── Extracted records
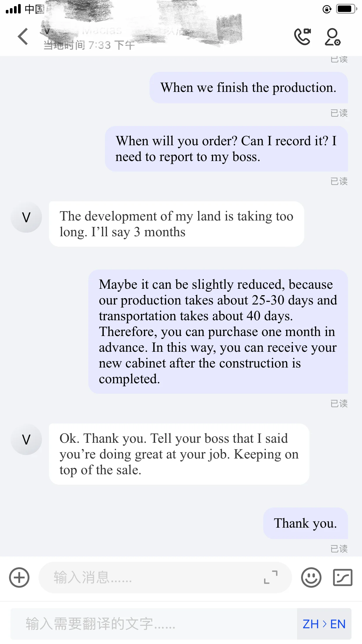The height and width of the screenshot is (644, 362).
Task: Open the quick reply card icon
Action: [x=342, y=578]
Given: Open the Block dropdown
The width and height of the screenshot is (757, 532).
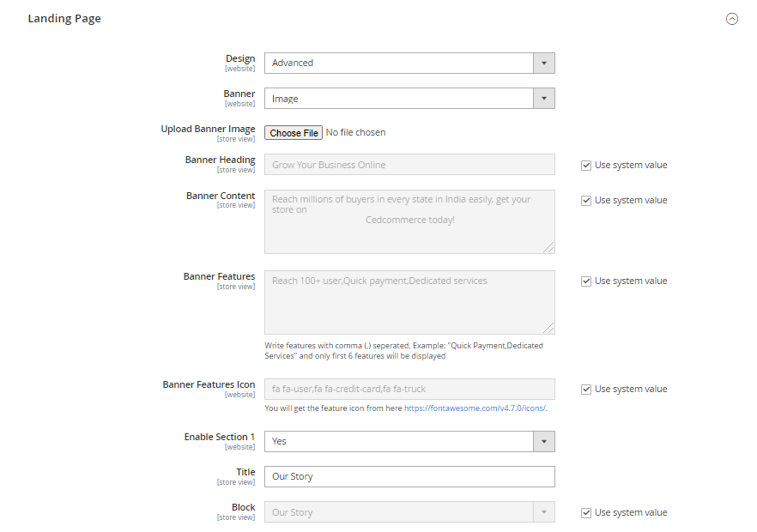Looking at the screenshot, I should pyautogui.click(x=409, y=512).
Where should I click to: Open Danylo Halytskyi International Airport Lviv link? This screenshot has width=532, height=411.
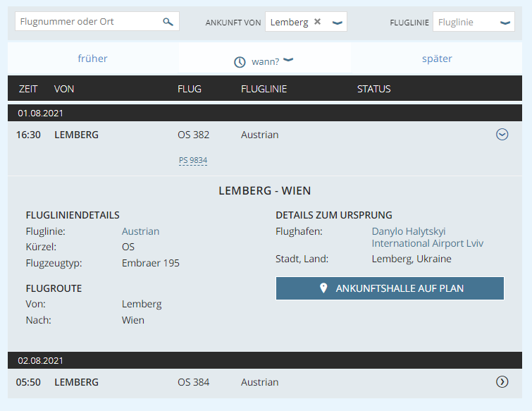pos(427,238)
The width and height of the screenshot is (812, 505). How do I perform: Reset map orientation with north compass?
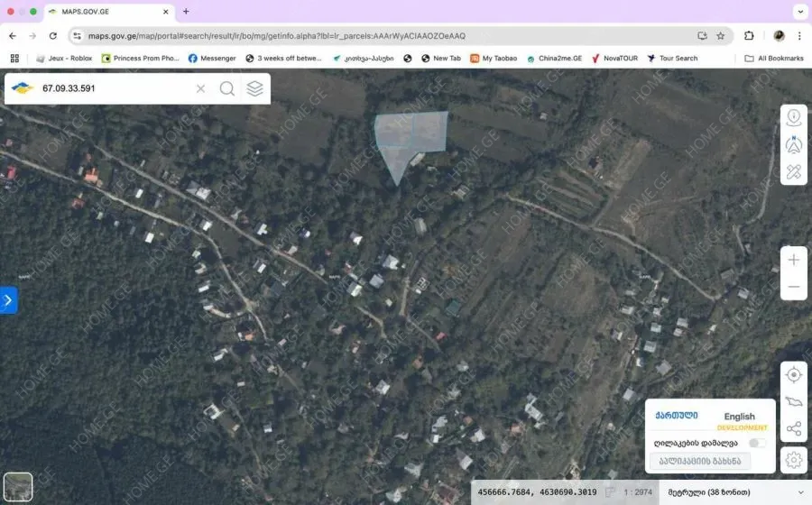pyautogui.click(x=794, y=144)
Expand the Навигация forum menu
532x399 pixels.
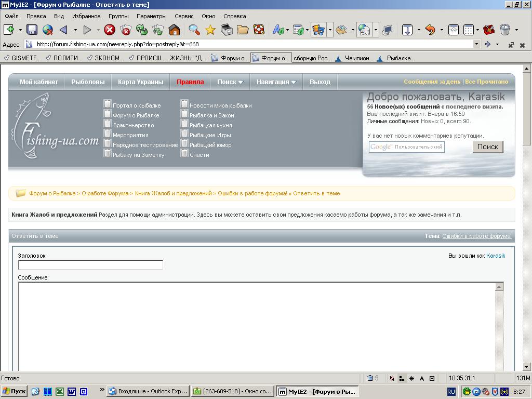pyautogui.click(x=276, y=82)
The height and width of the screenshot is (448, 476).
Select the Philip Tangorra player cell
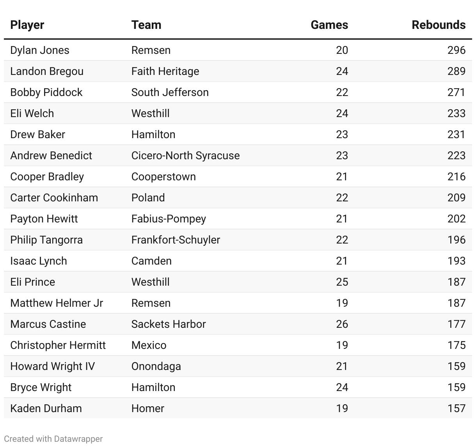pyautogui.click(x=46, y=240)
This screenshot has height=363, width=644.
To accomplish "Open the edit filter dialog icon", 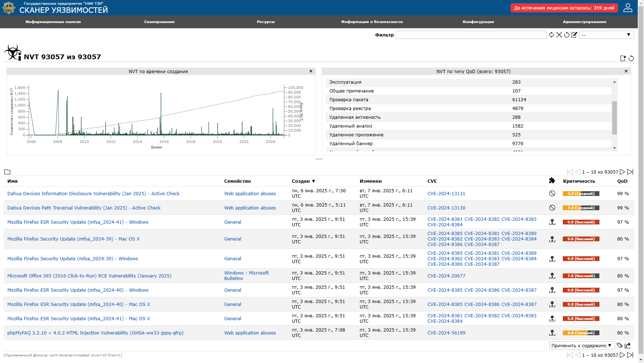I will pyautogui.click(x=575, y=35).
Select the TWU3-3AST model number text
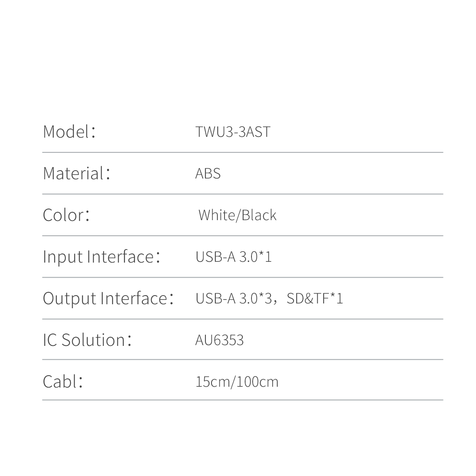The image size is (476, 476). (233, 132)
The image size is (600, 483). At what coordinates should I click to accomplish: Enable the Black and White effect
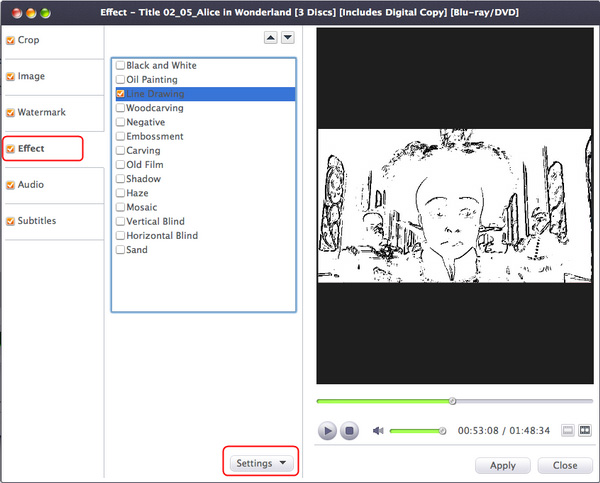point(121,66)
────
=== Problem to solve ===
In the entries above, find the line containing "Given: Open the Block dropdown" and the line containing "The height and width of the screenshot is (448, 476)."; give again exactly those two lines and every line between them, minus the pictures.

=== Result for this task ===
Given: Open the Block dropdown
The width and height of the screenshot is (757, 532).
Looking at the screenshot, I should pyautogui.click(x=409, y=512).
Where should I click to: Open Danylo Halytskyi International Airport Lviv link? This screenshot has width=532, height=411.
pos(427,238)
The width and height of the screenshot is (812, 505). How do I perform: Reset map orientation with north compass?
pyautogui.click(x=794, y=144)
Expand the Навигация forum menu
532x399 pixels.
pyautogui.click(x=276, y=82)
The height and width of the screenshot is (448, 476).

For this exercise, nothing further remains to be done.